This GitHub repo contains all of the code and information produced for the Guertinlab Tn5 bias correction project. It was made to accompany the paper "Correction of transposase sequence bias in ATAC-seq data with rule ensemble modeling" by providing the code and methods used to produce the figures and data. It is divided into 4 sections:
The folder labeled 'seqOutATACBias_setup' contains seqOutATACBias, which is a CLI that corrects the sequence bias of Tn5 transposase in ATAC-seq data using a rule ensemble model.
The folder labeled 'seqOutATACBias_workflow_Vignette' contains a vignette which explains the methods used by seqOutATACBias and uses data from chromosome 21 to show bias correction.
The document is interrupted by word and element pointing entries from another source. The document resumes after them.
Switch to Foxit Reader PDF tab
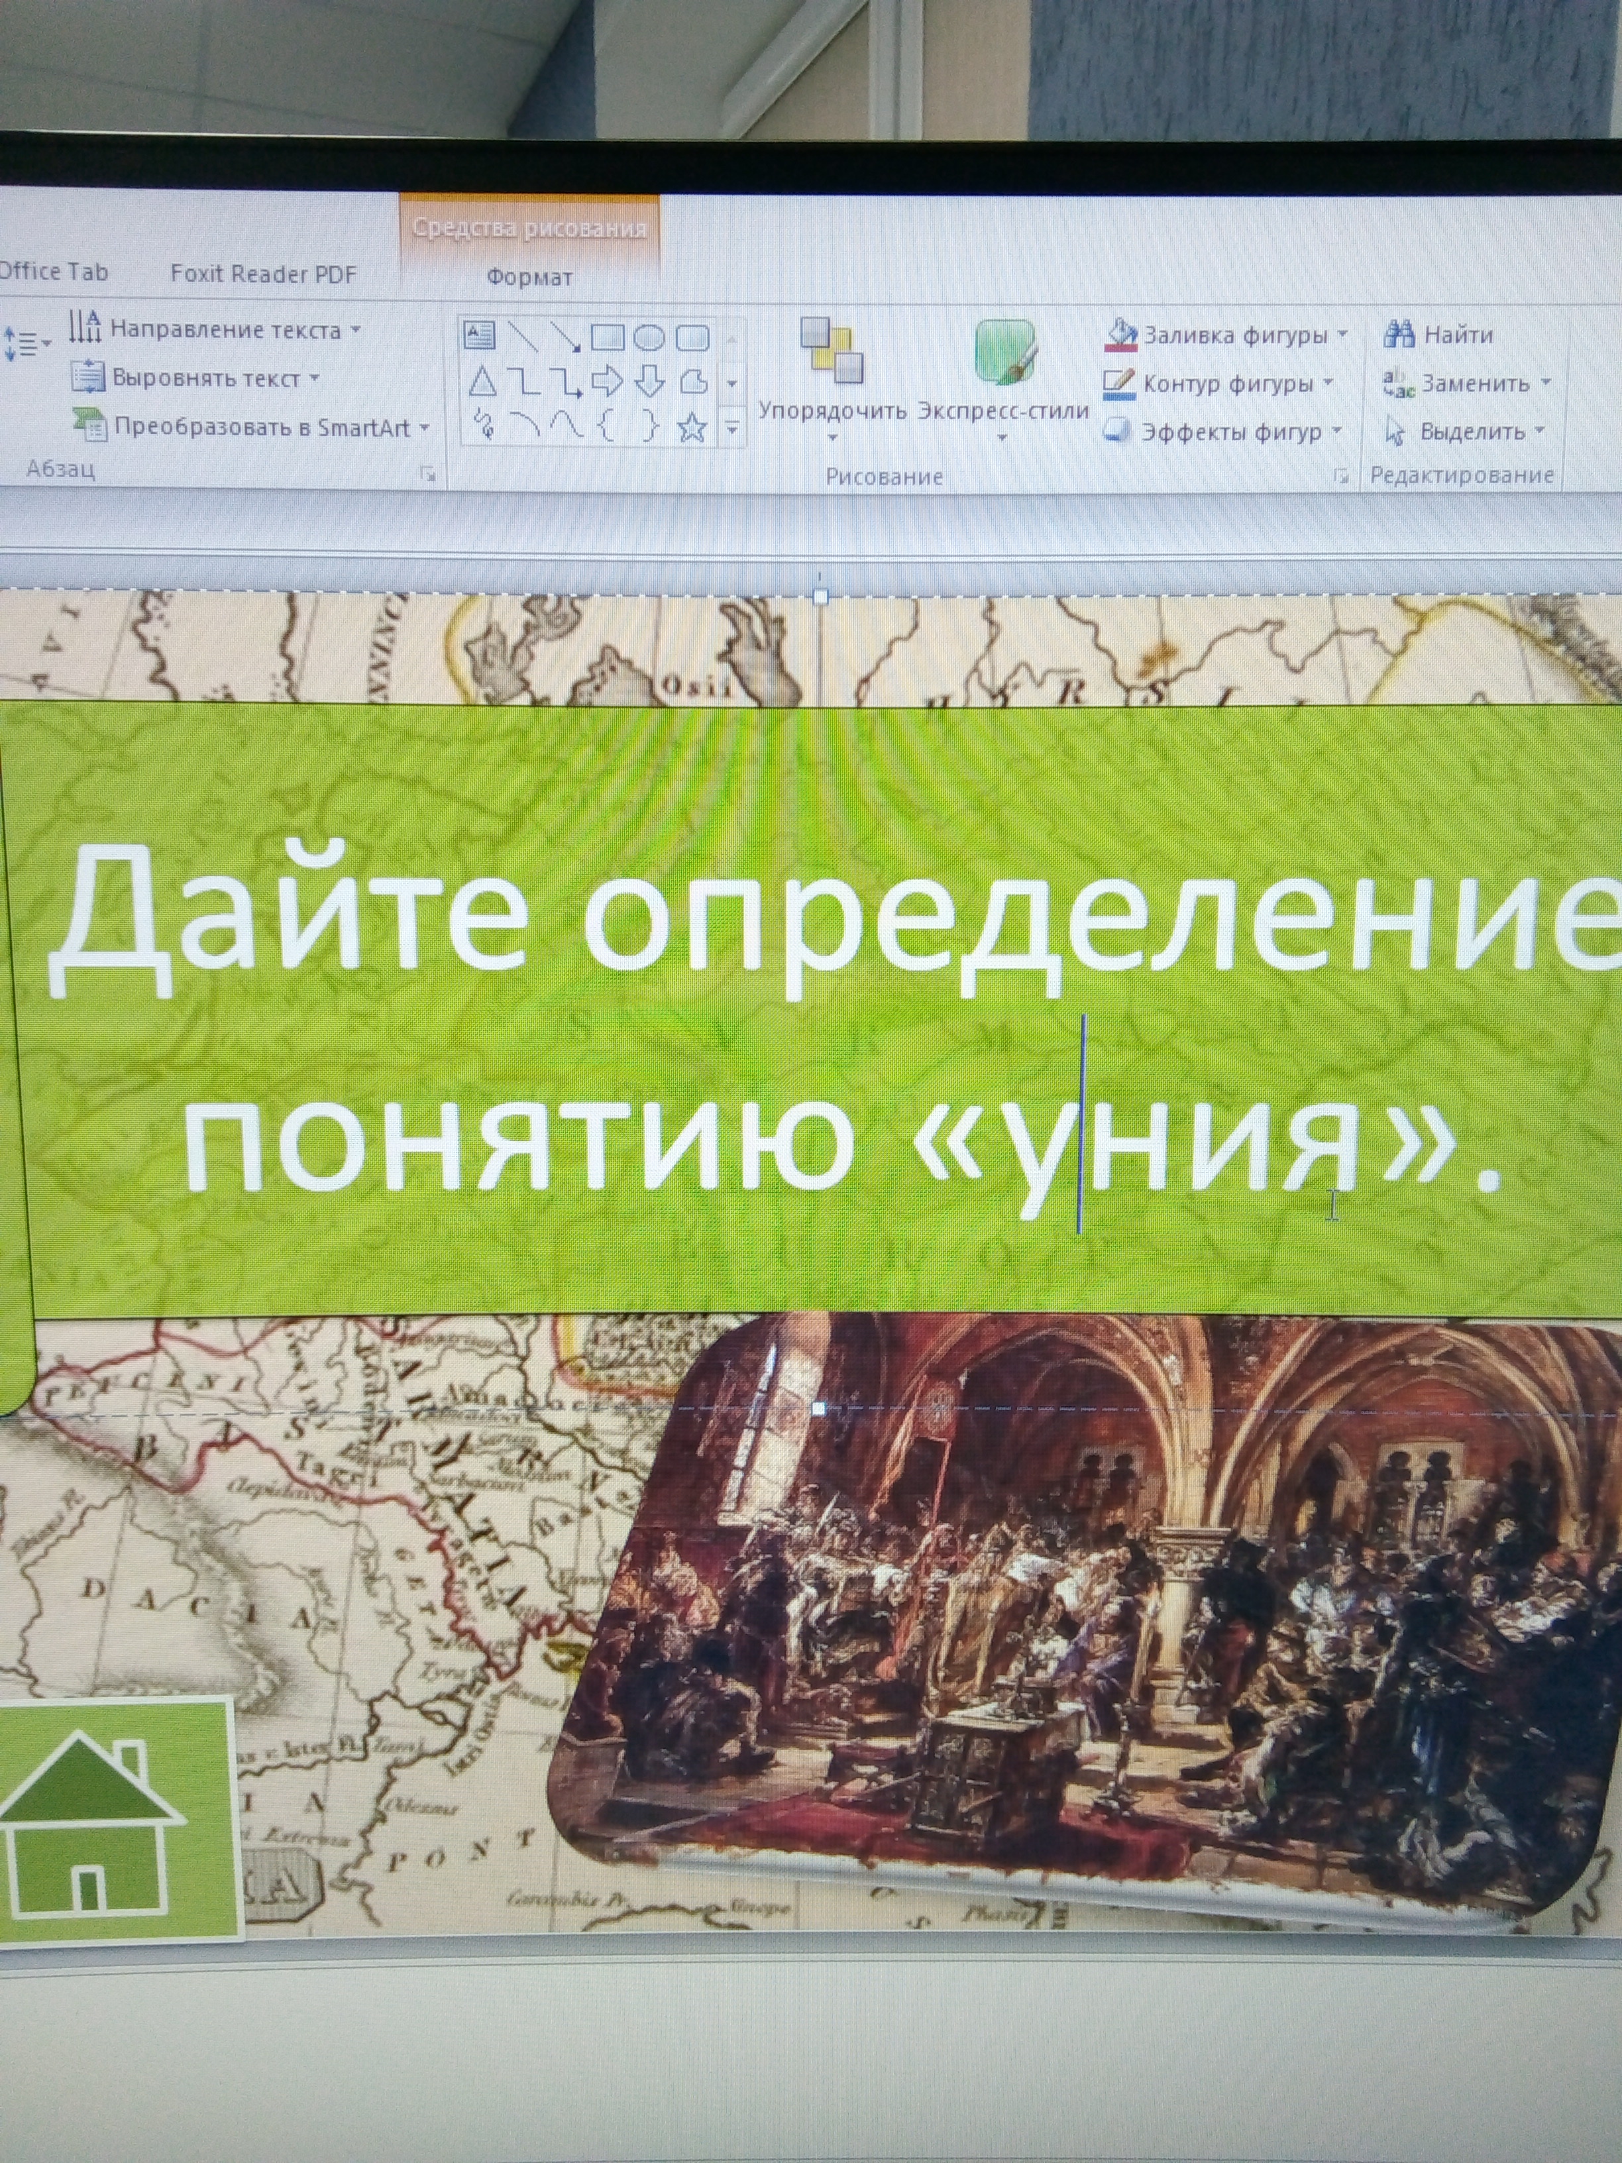1622x2163 pixels. [263, 274]

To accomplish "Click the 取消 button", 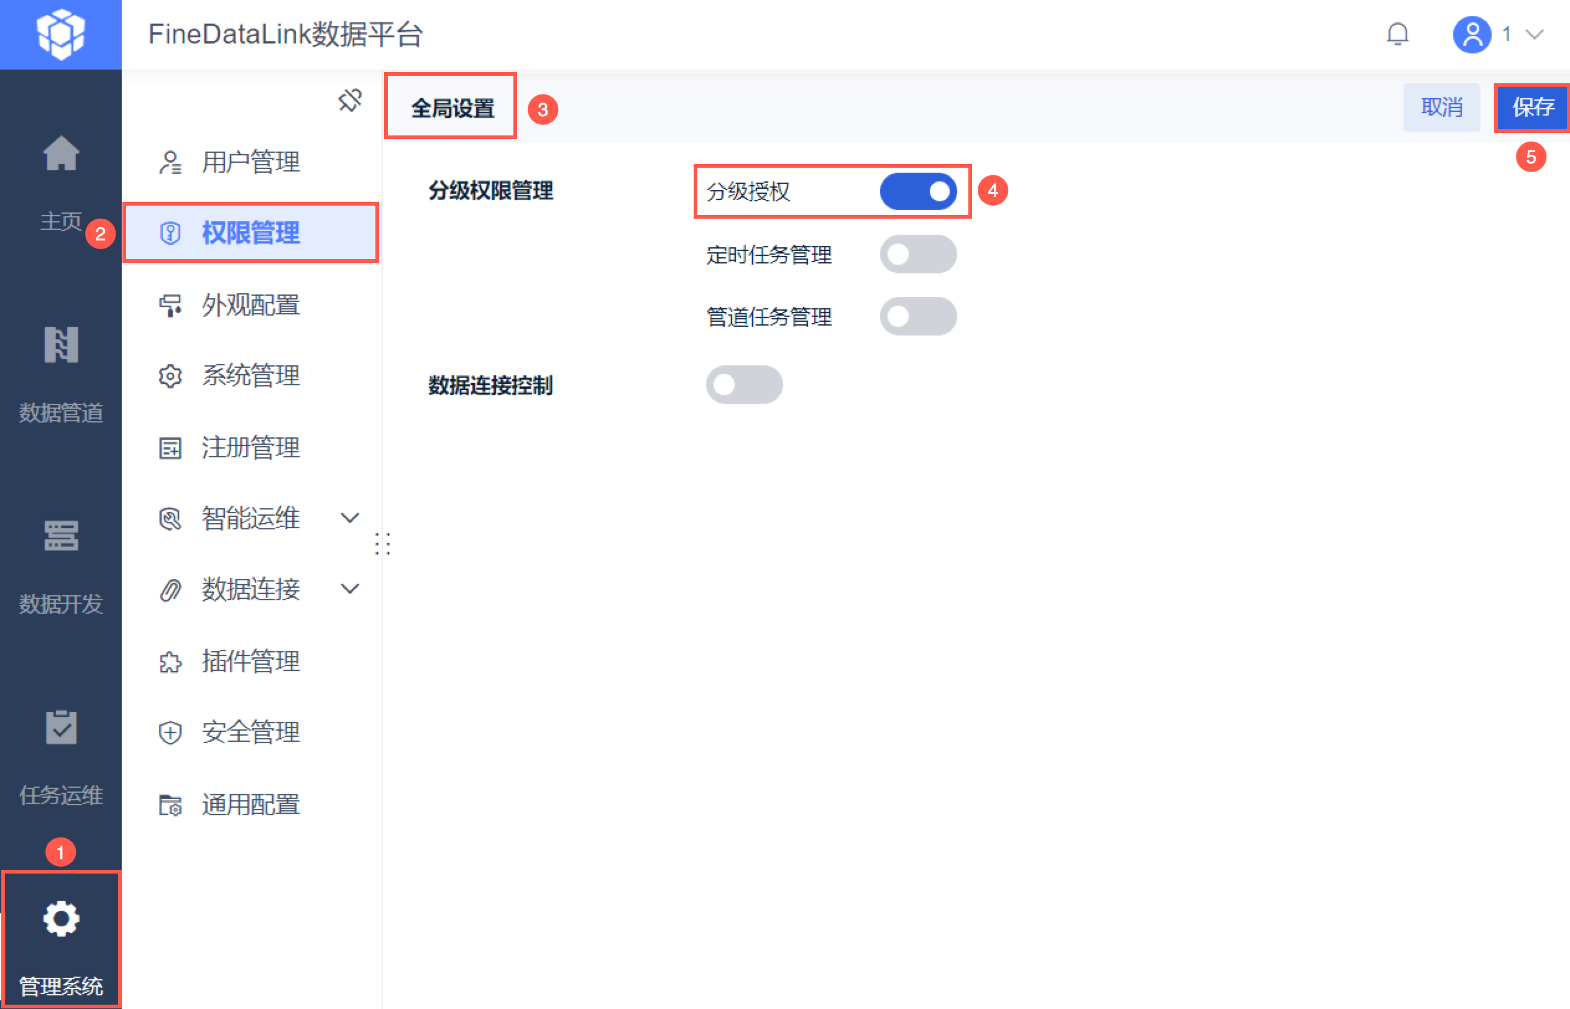I will pyautogui.click(x=1441, y=107).
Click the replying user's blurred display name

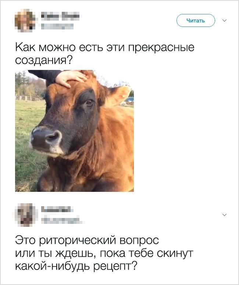57,210
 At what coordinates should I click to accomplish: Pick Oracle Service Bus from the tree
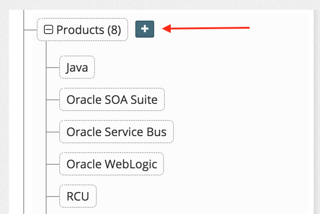(x=116, y=132)
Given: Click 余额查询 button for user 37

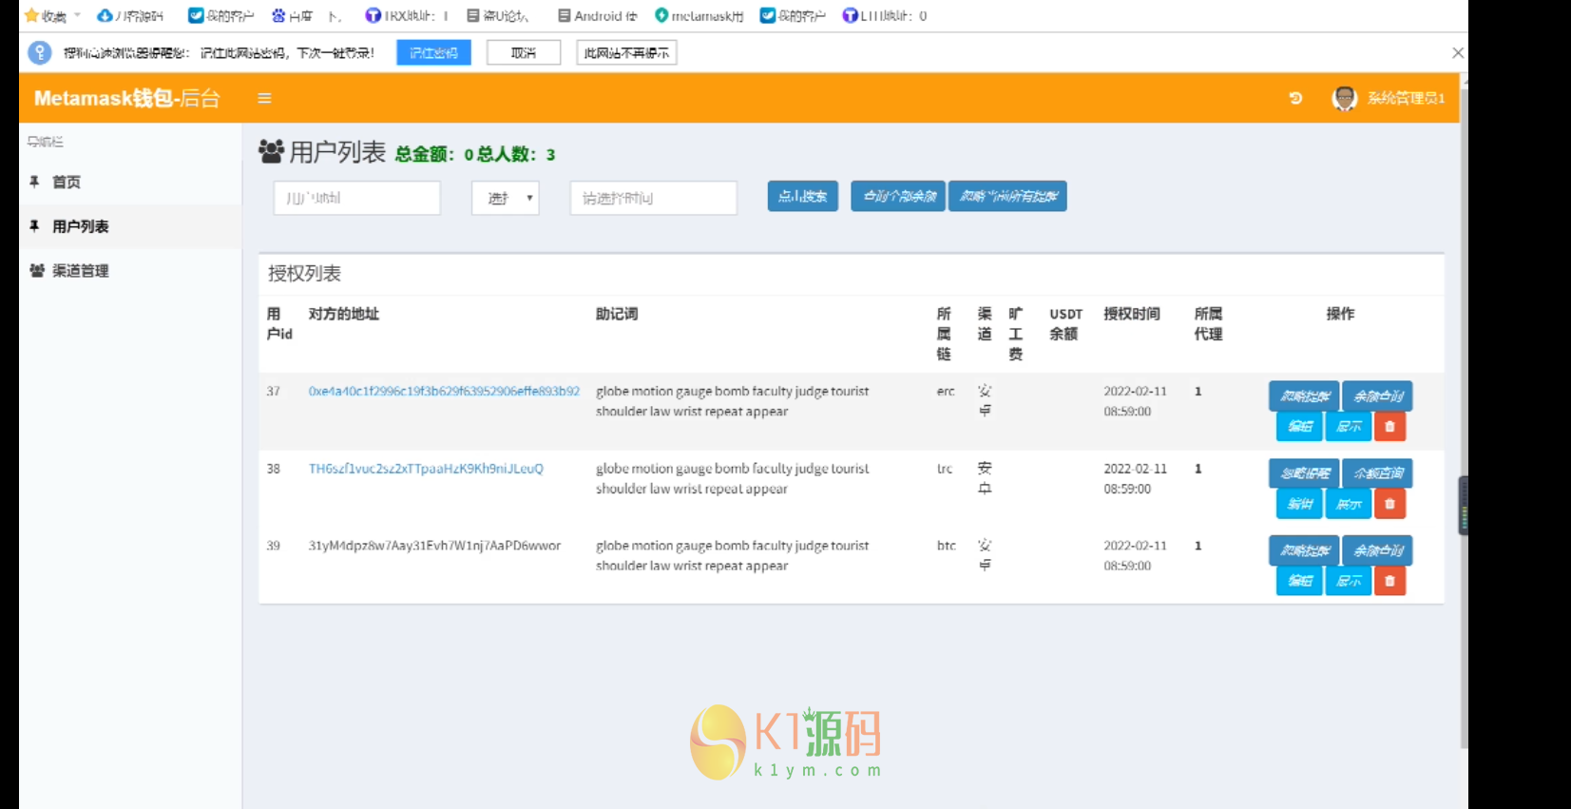Looking at the screenshot, I should tap(1377, 395).
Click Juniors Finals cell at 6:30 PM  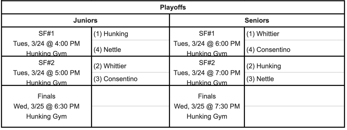click(47, 107)
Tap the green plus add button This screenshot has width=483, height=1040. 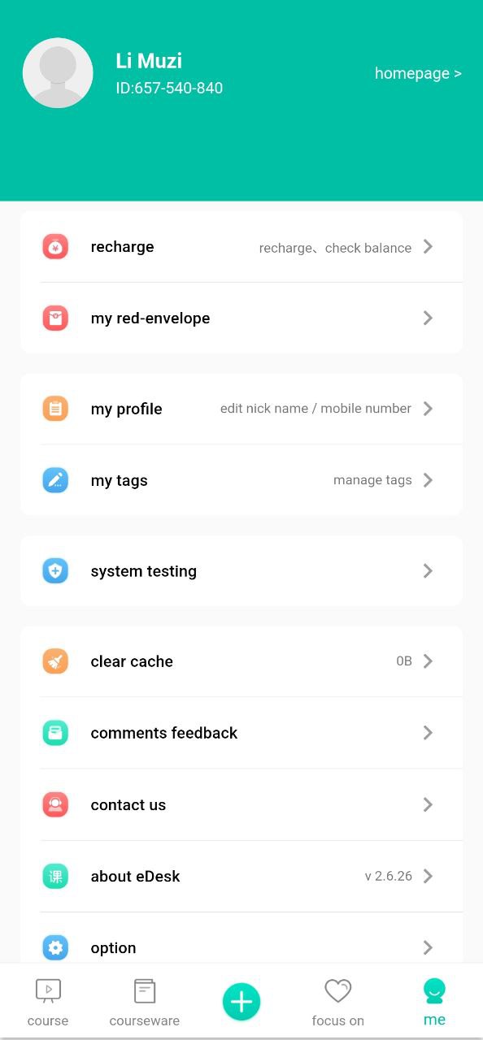click(242, 1002)
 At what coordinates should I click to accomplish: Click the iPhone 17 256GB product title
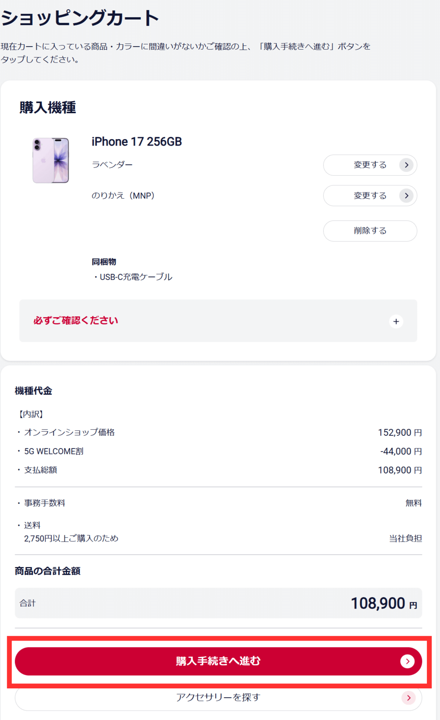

This is a light weight analysis that can be conducted in less than 15 minutes, and uses less than 1Gb of disk space when completed.
The folder labled 'Manuscript_Vignette' contains all of the code to conduct the analysis outlined in "Correction of transposase sequence bias in ATAC-seq data with rule ensemble modeling". This vignette will download all of the publicly available data used in the paper and conduct the appropriate analysis. Completion takes several days and requires the use of an HPC environment and slightly more than a terabyte of storage space.
The 'Manuscript_Figures' folder contains the data which is directly plotted in "Correction of transposase sequence bias in ATAC-seq data with rule ensemble modeling" figures and the necessary code to produce said figures.